The question at my last posting has been answered – we continue to party!
The Greece restructuring was completed last week. As expected, CAC’s were forced on all non-consenting holders of Greek law bonds triggering a long anticipated CDS “Credit Event”. The ISDA Auction that sets recovery price is due on March 19. The deliverable obligations submitted by investors include €100bn+ of structured bonds and guaranteed obligations (mostly non-Greek law obligations) that were not known until now. That means that there are a further €80bn+ of losses (assuming Greece recovery is set at 20%) to be absorbed by the market. Provided the obligations have been marked to market and collateral has been posted regularly, these ought not to be a concern. However, this is a big “if”. One European Bank announced last Friday they would need another € 1bn of funding to cover their losses on Greece. Is it possible that there are more skeletons in the Eurozone cupboard?

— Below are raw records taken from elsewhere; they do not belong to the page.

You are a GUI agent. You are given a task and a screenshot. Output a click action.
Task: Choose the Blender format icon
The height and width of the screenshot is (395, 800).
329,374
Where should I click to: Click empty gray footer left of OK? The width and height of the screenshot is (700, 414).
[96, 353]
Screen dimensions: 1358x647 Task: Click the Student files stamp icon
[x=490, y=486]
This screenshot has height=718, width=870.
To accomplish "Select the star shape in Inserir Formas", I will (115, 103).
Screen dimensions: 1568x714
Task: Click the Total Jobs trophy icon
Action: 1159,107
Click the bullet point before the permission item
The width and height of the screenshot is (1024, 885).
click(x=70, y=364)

Non-Greek law bond holders still have a few more weeks to agree to the exchange. Many are resisting – some through legal routes. The newly exchanged Greek bonds are trading at prices that indicate a > 80% probability of another Greek default. A hard default would cause further losses to the new holders (mainly Central Banks) that will feed through to Joe Public’s pension.
Greece is teetering on a default, Portugal credit spreads against Germany remain at 1400bps, Italy and Spain still have their issues. But that’s for another day.
Tons of liquidity injected through QE and LTRO, low inflation and interest rates and a becalmed Eurozone. These headlines and the fear of losing out on what appears to be the most ideal risk investing scenario we have seen in years are pushing stock markets to multi month highs. The credit markets are sanguine but sovereign credit spreads, as represented by SOVX have rallied over 100bps to 225bps.
In the US, most of the Banks passed stringent stress test results that included scenarios of US unemployment 15%, equity losses of 40% and negative GDP in the next few quarters. As a prize, many of these banks were allowed to announce share buybacks and increased dividends, goosing up the stock market just before its close.
The bulls are set to claim victory – the bears go into spring time hibernation. Politicians and Central Bankers have demonstrated that they can play God and set prices for everything. With many retail investors frantically jumping into the market, could this be the optimal time for yanking the beer soaked rug underneath. Be careful out there!